A hard money loan is a type of asset based loan financing in which the borrower of said funds has them secured by real property.  These kinds of loans are most often issued to private investors and companies as they have more collateral to place against the loan they are issuing. These types of loans are also characterized by higher interest rates as the duration of the loan is shorter.

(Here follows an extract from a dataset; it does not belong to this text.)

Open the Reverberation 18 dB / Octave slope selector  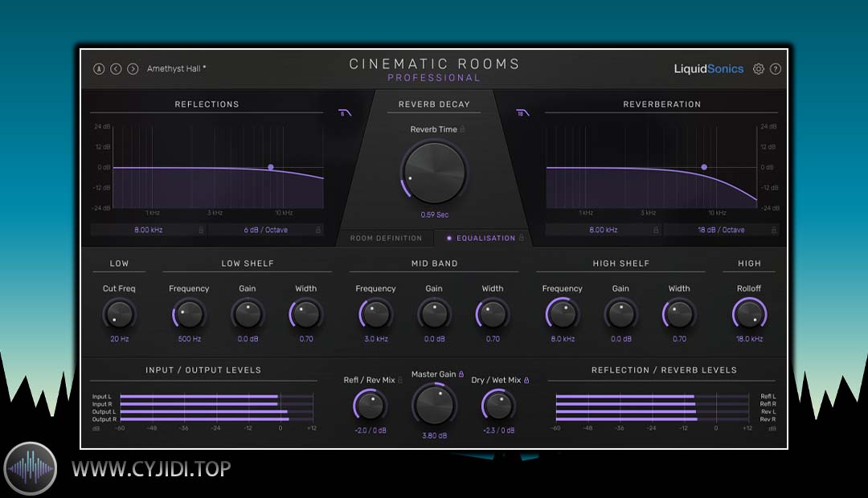720,230
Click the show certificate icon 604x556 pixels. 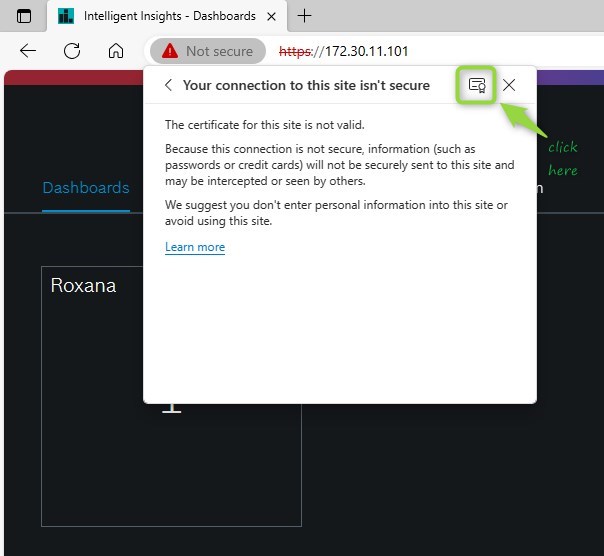pos(477,85)
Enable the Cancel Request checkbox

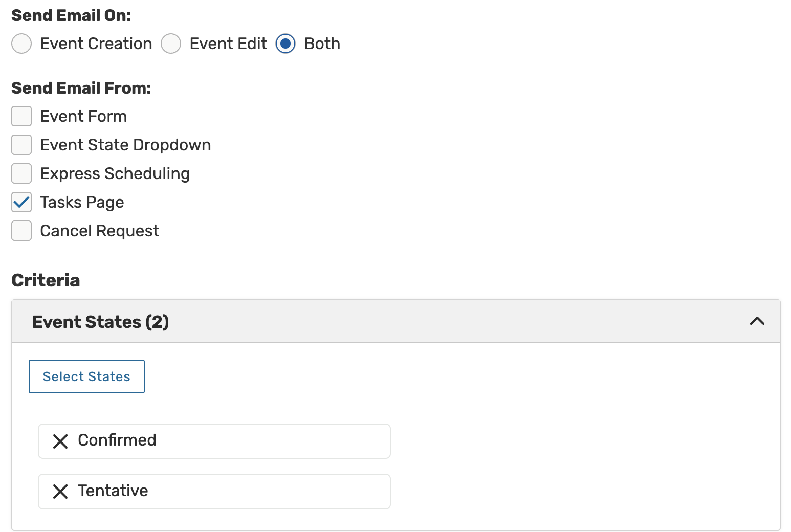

The qualifications for a hard money loan are  similar to any other conventional loan, in so far as credit scores / rating, income, and other lending criteria may be analyzed. Typically most lenders qualify purely on the type and amount of collateral the put to secure the loan.

Jumbo Hard Money Loans

Hard money loans are structured loans that are also based on the quick sale value of the property put up as collateral. This is referred to as the loan to value ratio, also known as the LTV ratio. Because of the fluidity of this loan the loan to value ratio is normally somewhere between sixty to seventy percent of the estimated market value of the property.
In a few cases, the low loan to values cannot support a loan of significant size to repay the existing mortgage lender, which is needed in order for the hard money lender to be in the first lien collection position. In the interest of security of the hard money loan the lender is always wanting to be in the first position of collection on the lien. For this reason a hard money lender may request a “Cross Lien” transaction which will allow a lien on another of the borrowers properties. This process of a cross lien is normally reserved for commercial borrowers as residential borrowers may not always have to ability or the property to put another property up for collateral.